CAGLIARI – L’asfalto della Statale 387 si è trasformato in un inferno di lamiere e fiamme nella notte, inghiottendo la vita di un uomo. Una tragedia consumatasi in pochi, terribili istanti nel territorio di Serdiana, che aggiunge un’altra croce sulle strade del cagliaritano. A perdere la vita è stato Cirillo Andrea Lai, 49 anni, un esperto meccanico originario e residente a Quartu Sant’Elena. Un destino beffardo per un uomo che dei motori e delle due ruote aveva fatto non solo una professione, ma una vera e propria passione.

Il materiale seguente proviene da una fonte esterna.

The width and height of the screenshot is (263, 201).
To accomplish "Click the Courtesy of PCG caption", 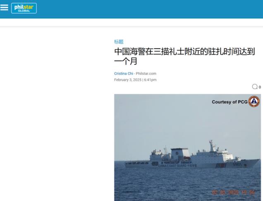I will point(230,102).
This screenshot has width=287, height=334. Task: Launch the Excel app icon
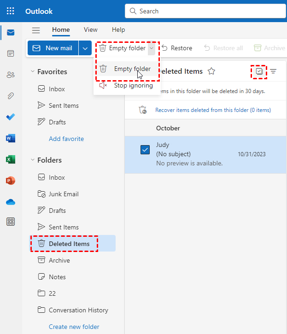10,159
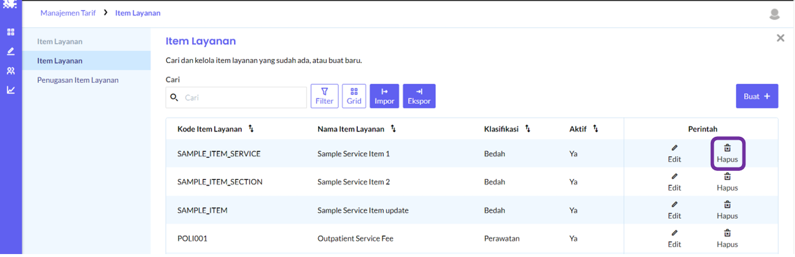Click the Buat button to create item
This screenshot has width=795, height=257.
point(757,96)
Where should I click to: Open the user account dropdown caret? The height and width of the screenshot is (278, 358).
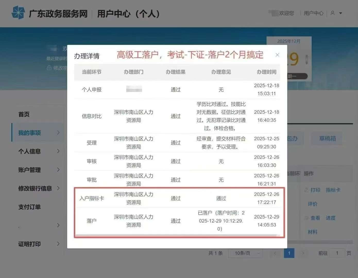pyautogui.click(x=340, y=13)
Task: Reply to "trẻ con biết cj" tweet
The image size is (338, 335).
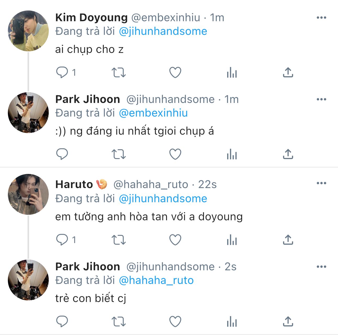Action: tap(62, 321)

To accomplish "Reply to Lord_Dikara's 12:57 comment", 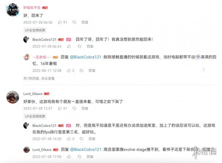I will [x=85, y=109].
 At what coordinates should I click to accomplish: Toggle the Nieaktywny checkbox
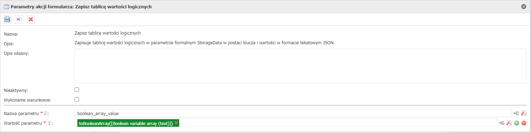pyautogui.click(x=77, y=89)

Secondo una prima, sommaria ricostruzione effettuata dai Carabinieri della Compagnia di Dolianova, giunti sul posto per i rilievi di rito, l’incidente è avvenuto in piena notte. Lai stava percorrendo la statale in sella alla sua potente moto, un mezzo che conosceva e amava. All’improvviso, per cause ancora in fase di meticoloso accertamento, il 49enne ha perso il controllo del veicolo. La moto, diventata ingovernabile, ha sbandato violentemente, terminando la sua corsa contro il freddo e implacabile guard rail a margine della carreggiata.

L’impatto è stato di una violenza inaudita. Un urto tremendo che non ha lasciato scampo al centauro e che, con ogni probabilità, ha provocato la rottura del serbatoio. In una frazione di secondo, le scintille prodotte dallo sfregamento del metallo sull’asfalto e sulla barriera di protezione hanno innescato l’inferno: la moto si è trasformata in una torcia, avvolta da fiamme alte e minacciose che hanno illuminato a giorno la scena apocalittica.

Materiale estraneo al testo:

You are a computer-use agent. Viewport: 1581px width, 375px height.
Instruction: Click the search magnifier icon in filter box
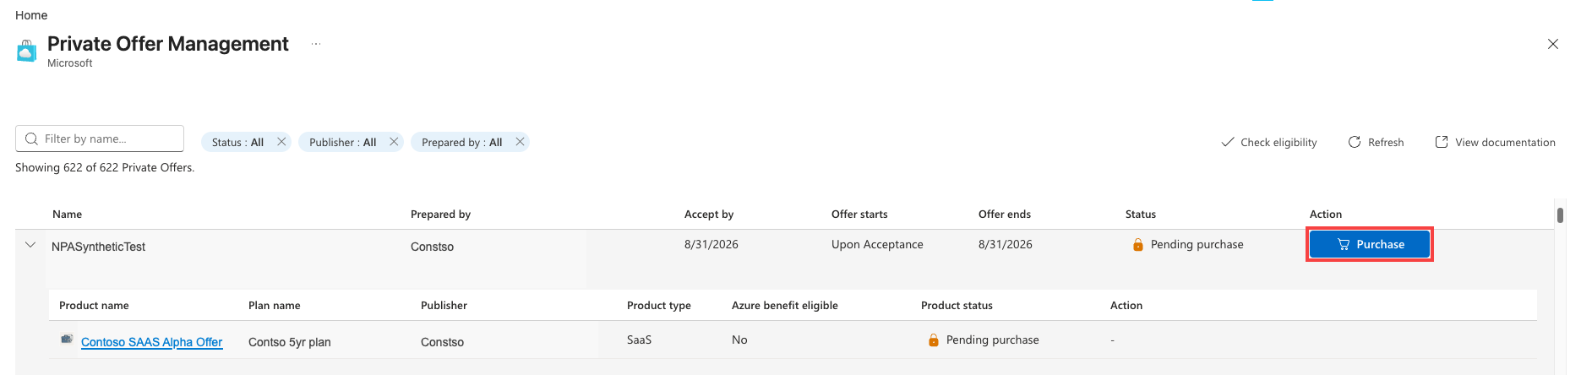pyautogui.click(x=31, y=139)
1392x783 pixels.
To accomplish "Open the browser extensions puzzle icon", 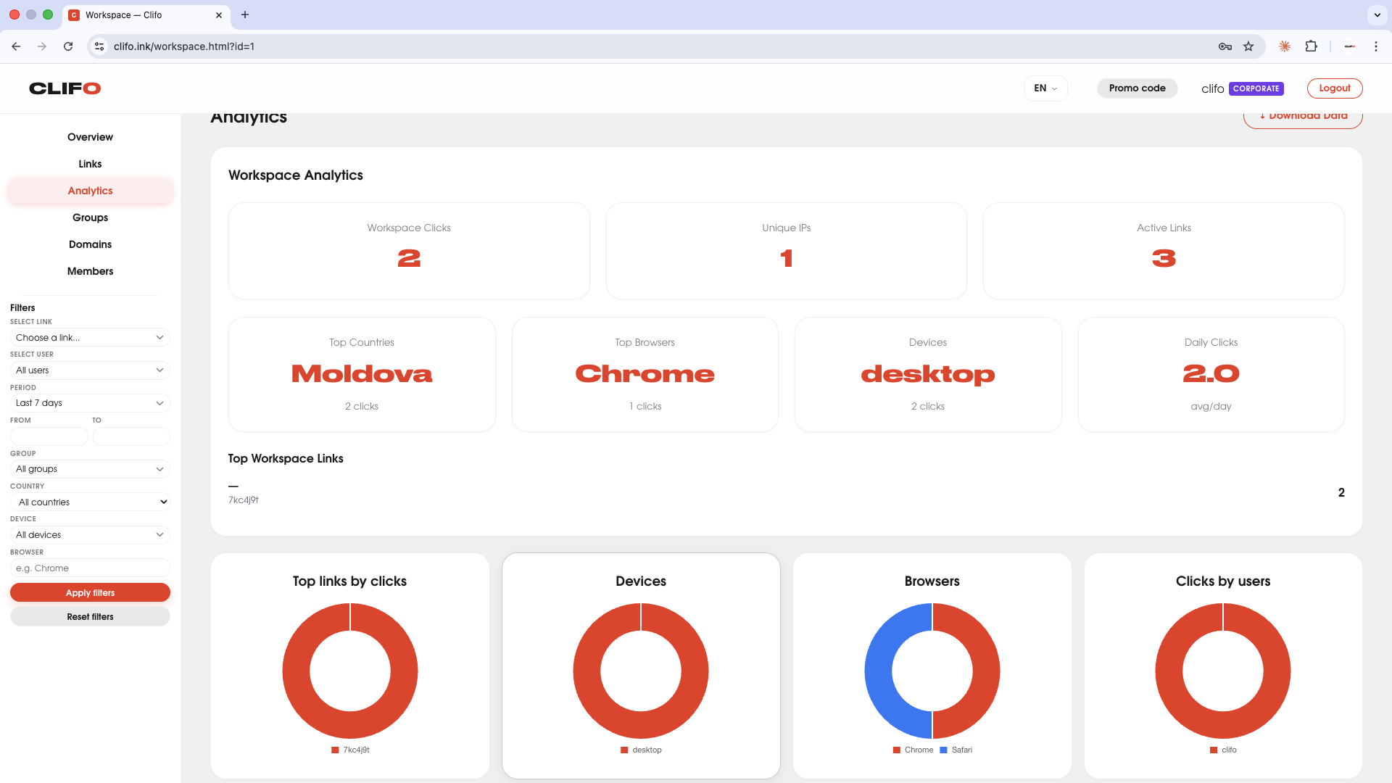I will 1311,46.
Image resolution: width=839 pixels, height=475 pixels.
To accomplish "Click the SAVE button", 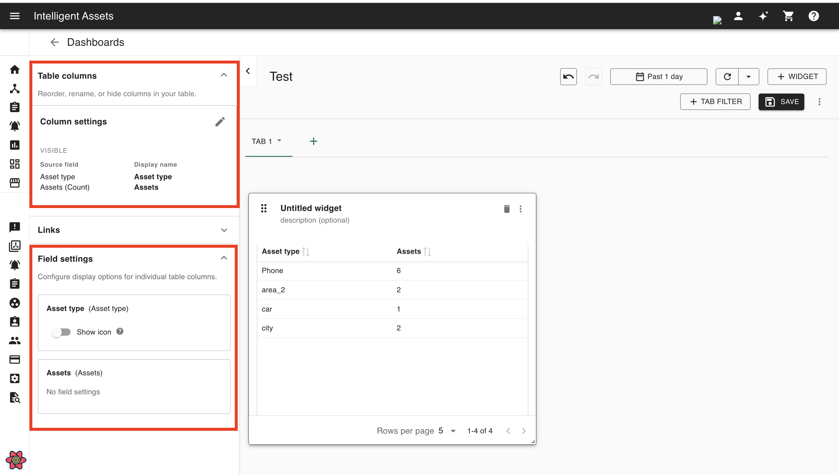I will pyautogui.click(x=781, y=102).
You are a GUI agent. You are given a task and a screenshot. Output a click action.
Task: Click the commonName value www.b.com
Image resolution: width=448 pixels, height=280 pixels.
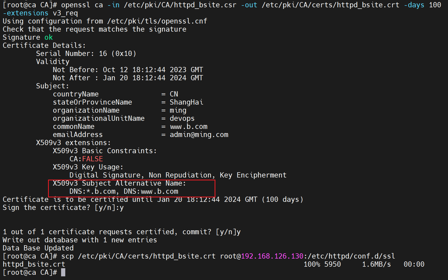[188, 127]
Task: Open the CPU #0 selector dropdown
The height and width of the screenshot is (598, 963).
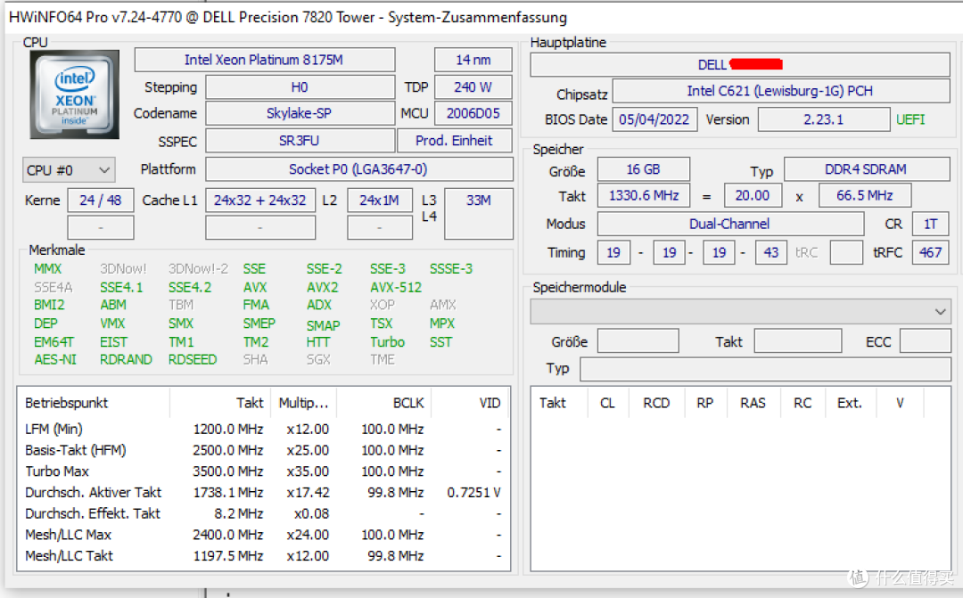Action: click(x=69, y=169)
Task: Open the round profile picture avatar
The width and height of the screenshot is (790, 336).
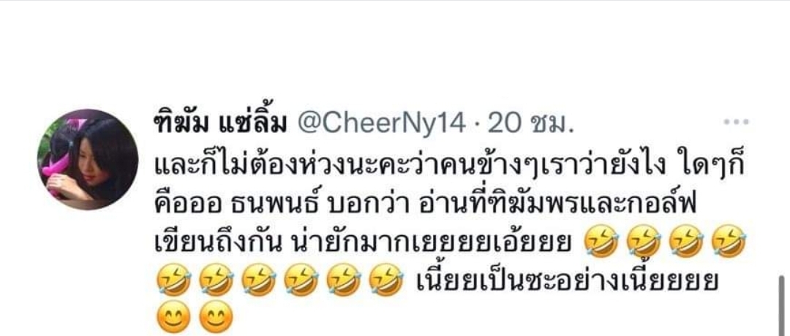Action: point(88,159)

L’allarme è stato dato da alcuni automobilisti di passaggio, terrorizzati dalla visione di quel rogo improvviso nel buio della notte sarda. Sul posto sono precipitate le squadre dei Vigili del Fuoco del comando provinciale di Cagliari, che hanno lavorato a lungo per domare l’incendio e mettere in sicurezza l’area, e un’ambulanza del servizio 118. Purtroppo, all’arrivo dei soccorritori, per Cirillo Andrea Lai non c’era già più nulla da fare. Il medico non ha potuto far altro che constatare il decesso, avvenuto quasi sul colpo a causa dei gravissimi traumi riportati nello schianto e delle successive ustioni.

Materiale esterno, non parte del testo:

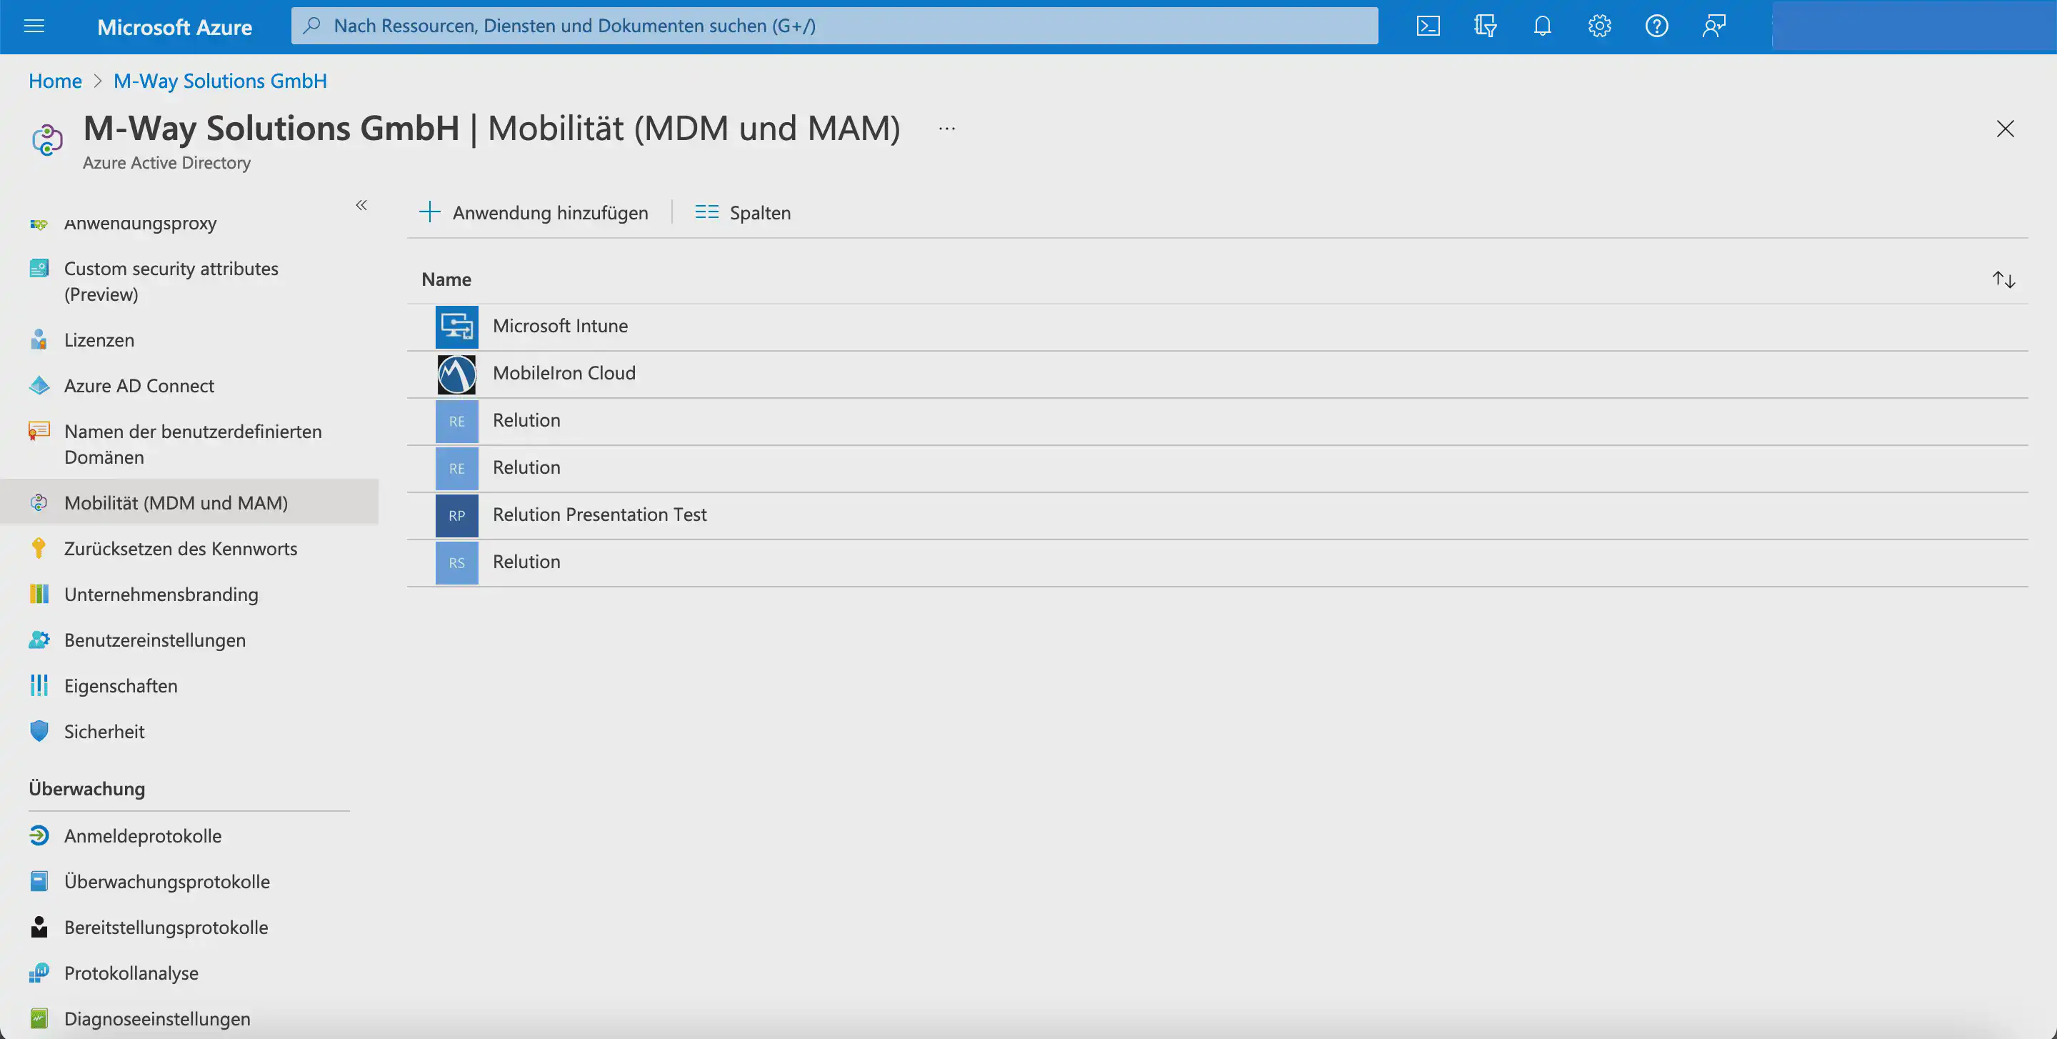Select Azure AD Connect in sidebar
This screenshot has height=1039, width=2057.
pos(139,386)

I militari dell’Arma hanno lavorato fino all’alba per ricostruire l’esatta dinamica della tragedia. Al momento nessuna ipotesi è esclusa: dal malore improvviso che potrebbe aver colpito il conducente, alla presenza di un ostacolo improvviso sulla carreggiata, come un animale selvatico, fino a una fatale distrazione o all’alta velocità. Saranno fondamentali gli esami tecnici sul relitto carbonizzato della moto e l’esito dell’autopsia, che con ogni probabilità verrà disposta dalla Procura di Cagliari sulla salma del 49enne.

La notizia della morte di Lai ha raggiunto alle prime luci dell’alba Quartu Sant’Elena, gettando nello sconforto la famiglia e un’intera comunità. Conosciuto e stimato per la sua abilità come meccanico, lascia un vuoto incolmabile in tutti coloro che lo conoscevano. L’ennesima vita spezzata sull’asfalto, che riaccende drammaticamente i riflettori sulla sicurezza stradale e sul tributo di sangue che, troppo spesso, pagano gli amanti delle due ruote.